Hoje em dia, a alta da inflação observada nos últimos meses não chega nem perto do cenário de antes. Assim, é possível – e preciso – poupar. De acordo com o professor e fundador da Academia do Dinheiro, Mauro Calil, a fórmula financeira do brasileiro está equivocada. Costuma ser: renda – consumo = poupança, enquanto o correto é: renda – poupança = consumo. “Guardar antes de gastar”, conclui.

Mas mesmo quando consegue poupar certa quantia, a população tende a enfrentar problemas; não sabendo o que fazer com aquele dinheiro. A primeira atitude costuma ser buscar a ajuda do gerente do banco, no entanto, Calil desaconselha a prática. “É o maior erro que se pode cometer. O gerente vai olhar a tela de metas e te colocar no melhor produto para ele. Se for bom para você, é uma obra do acaso, não é devido ao esforço em entender as suas necessidades.”

O caminho correto para essa prática, de maneira inteligente, começa, então, pelo autoconhecimento. É preciso se fazer uma série de perguntas, como: Quanto tenho para poupar? Qual o objetivo da reserva financeira? Quero resgatar esse dinheiro dentro de quanto tempo?

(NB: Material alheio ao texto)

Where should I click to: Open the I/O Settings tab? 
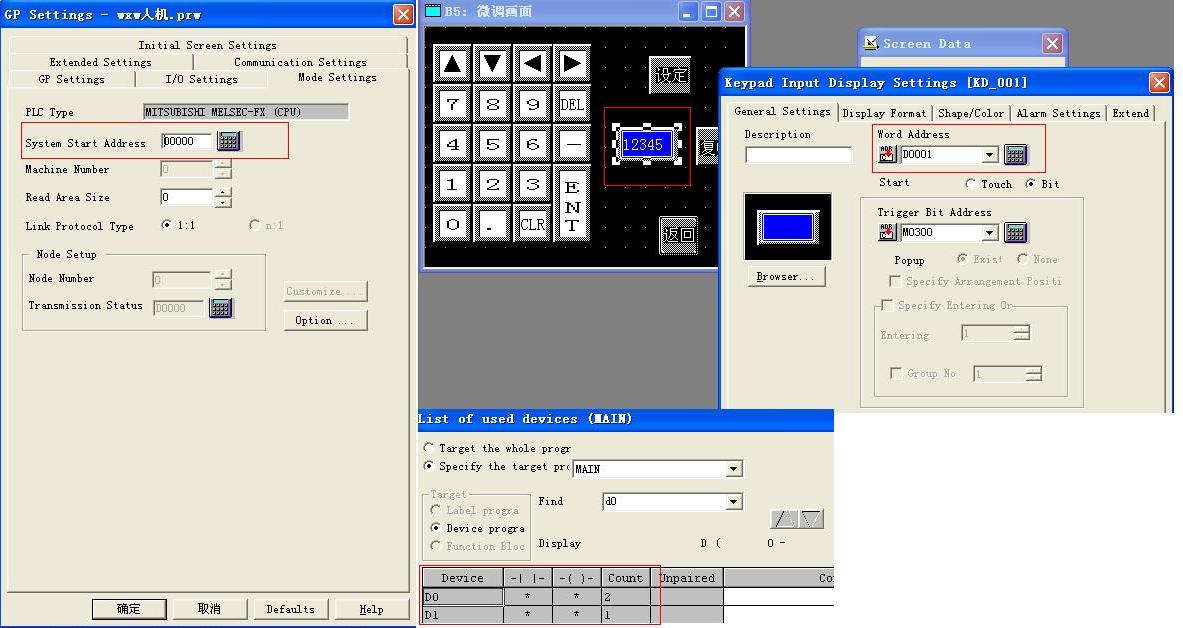[x=201, y=79]
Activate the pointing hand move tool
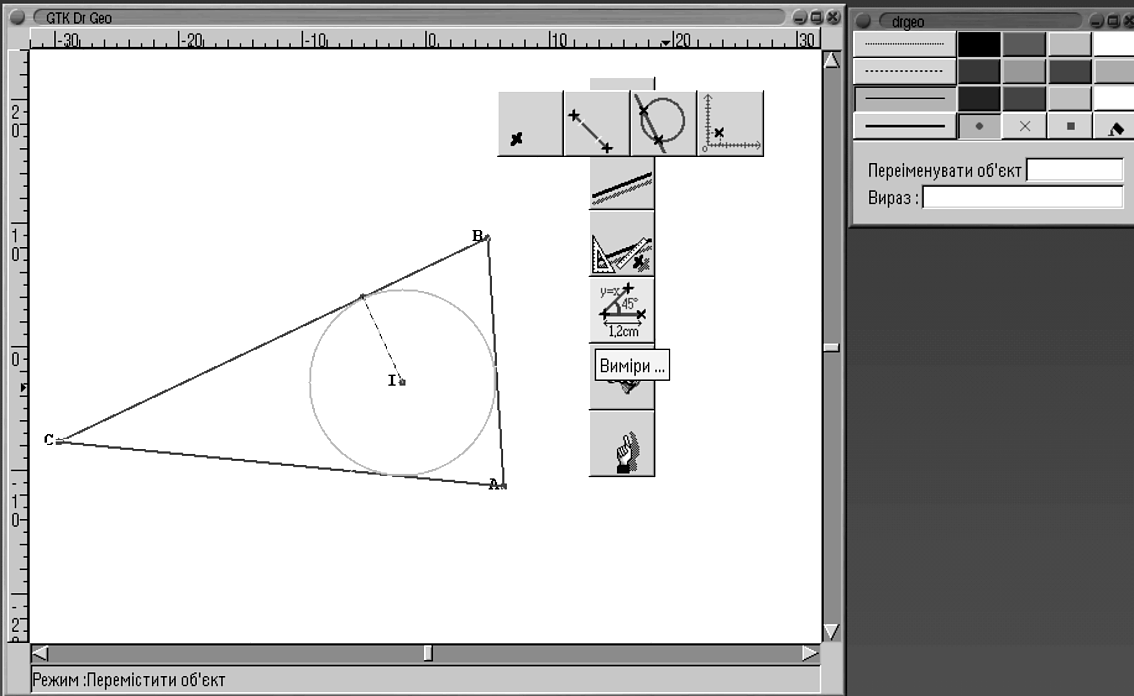The width and height of the screenshot is (1134, 696). coord(621,444)
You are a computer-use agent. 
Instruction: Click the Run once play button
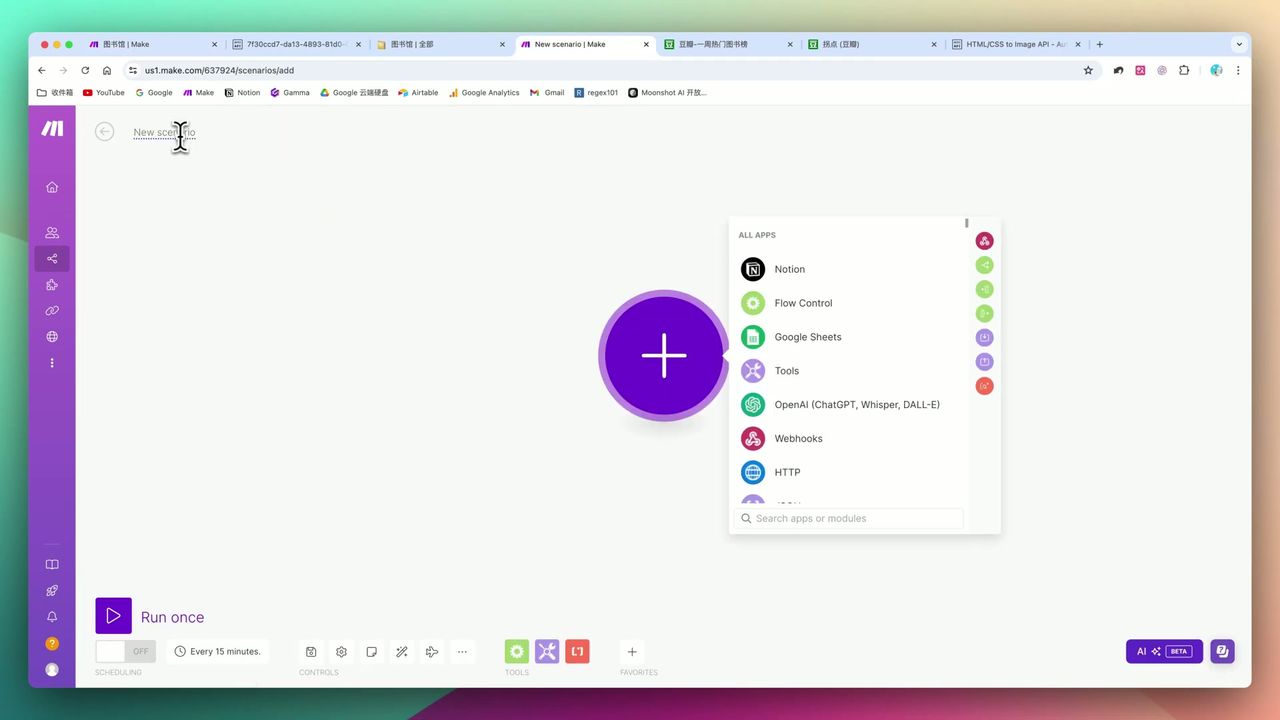tap(113, 616)
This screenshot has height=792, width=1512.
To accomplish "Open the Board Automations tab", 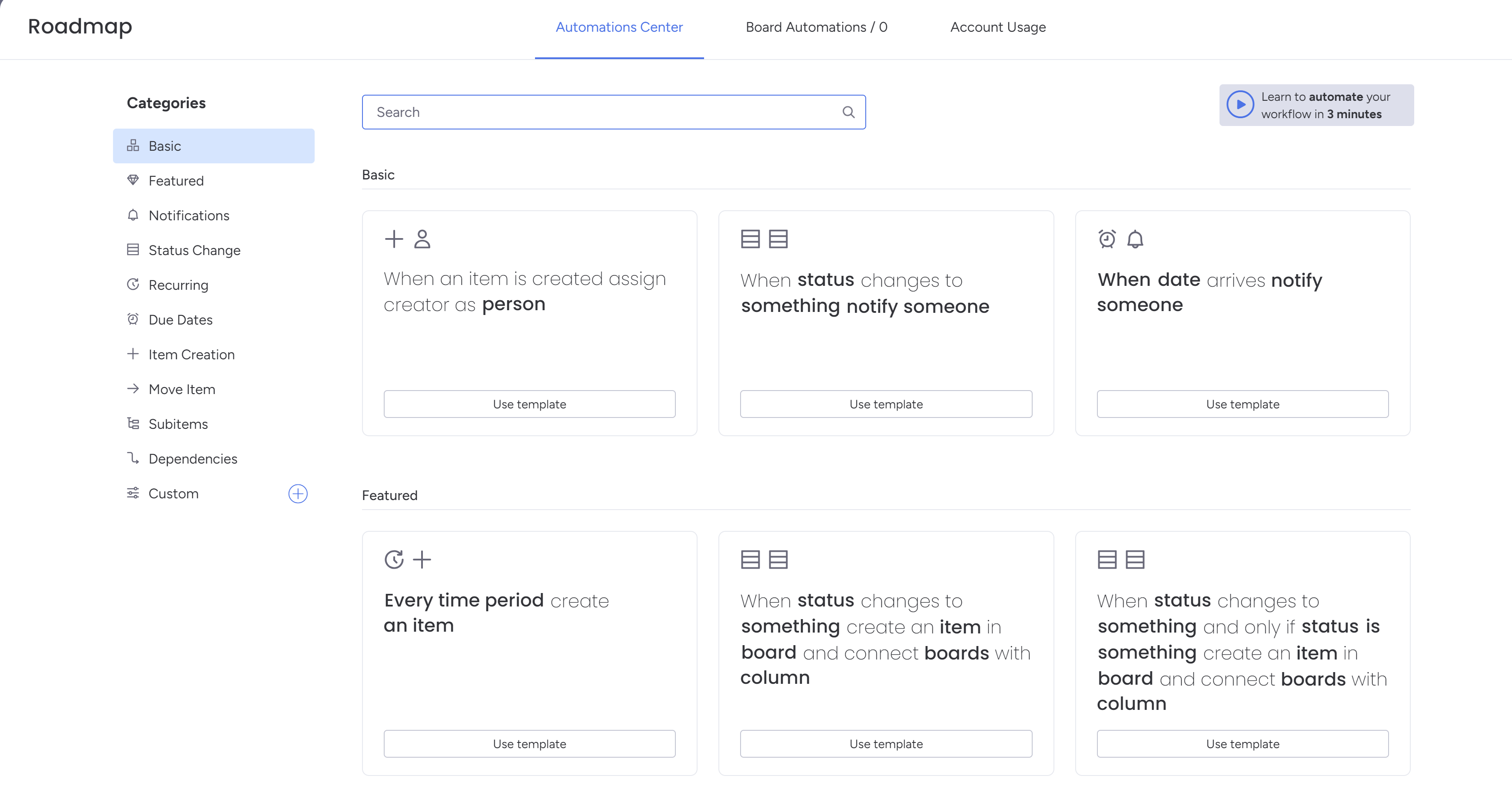I will 817,27.
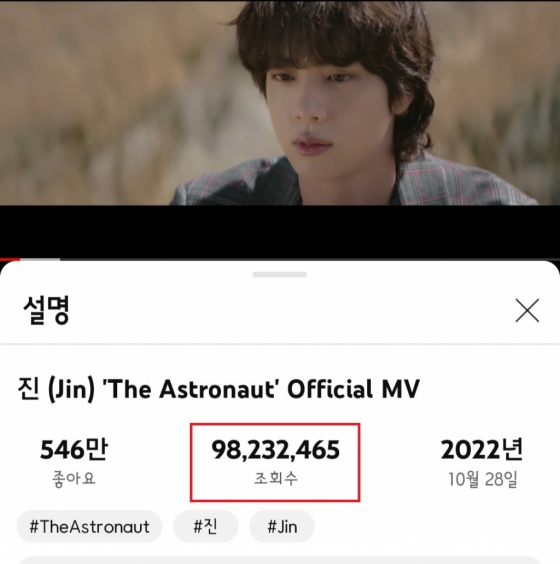Tap the 'Official MV' text in the title
560x564 pixels.
pyautogui.click(x=354, y=389)
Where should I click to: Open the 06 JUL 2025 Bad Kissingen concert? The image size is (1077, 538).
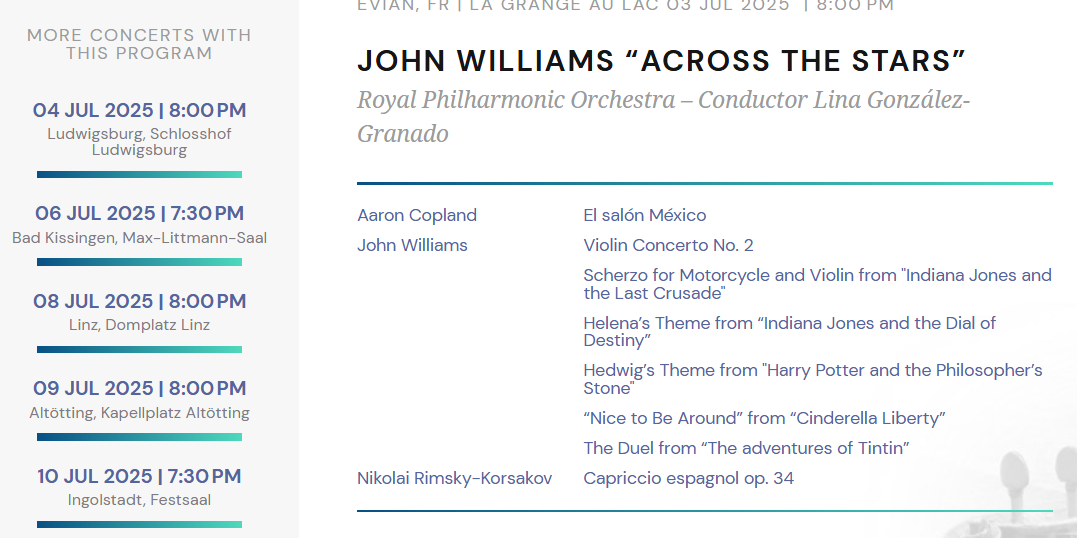139,214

“É muito diferente guardar R$ 100 mil de uma vez do que R$ 5 mil todo o mês. O cenário também muda se você quer resgatar a quantia daqui a seis meses ou seis anos. O investimento é para trocar de carro, para modernizar a loja, para aposentadoria ou para pagar uma viagem em família? Com essas respostas, você consegue traçar um plano e dar o destino correto ao dinheiro”, detalha Calil. 

Diferentes cenários

Definidos quantia, prazo e objetivo da poupança, é possível ir mais a fundo quanto aos tipos de investimentos disponíveis no mercado. Tudo muda de acordo com a situação do investidor. Segundo a palestrante e planejadora financeira pessoal CFP®, Viviane Ferreira, quando se tem um bom montante de dinheiro para investir em longo prazo, é importante acompanhar a rentabilidade e as mudanças de cenário. “Com essa visão, é interessante investir nos títulos do governo, como o “Tesouro IPCA+”, e nos títulos de empresas, como as debêntures”, aconselha.

Já para quem tem um bom montante a poupar, mas terá de utilizar o dinheiro dentro de um ou dois anos, o mais interessante é investir em Letras de Crédito Agrícola (LCA) e Letras de Crédito Imobiliário (LCI). Outra possibilidade são os Certificados de Depósito Bancários (CDBs) dentro do limite do Fundo Garantidor de Crédito (FGC) – entidade privada, sem fins lucrativos, que administra um mecanismo de proteção aos correntistas, poupadores e investidores.

“São títulos que possuem uma rentabilidade definida por um prazo determinado, geralmente, por um ou dois anos, sem a possibilidade de resgate (sem liquidez)”, explica Viviane.

Já para quem quer poupar certa quantia todo o mês, o cenário muda diante do prazo de resgate. Os títulos Tesouro IPCA+ (anteriormente chamados de NTN-Bs), do Tesouro Direto, são bem interessantes para quem quer poupar um pouco por mês no longo prazo.

“Já no curto e médio prazos, o investimento deve ser realizado em fundos de renda fixa ou nos outros títulos do Tesouro Direto, como o Tesouro Prefixado e o Tesouro Selic”, indica Viviane.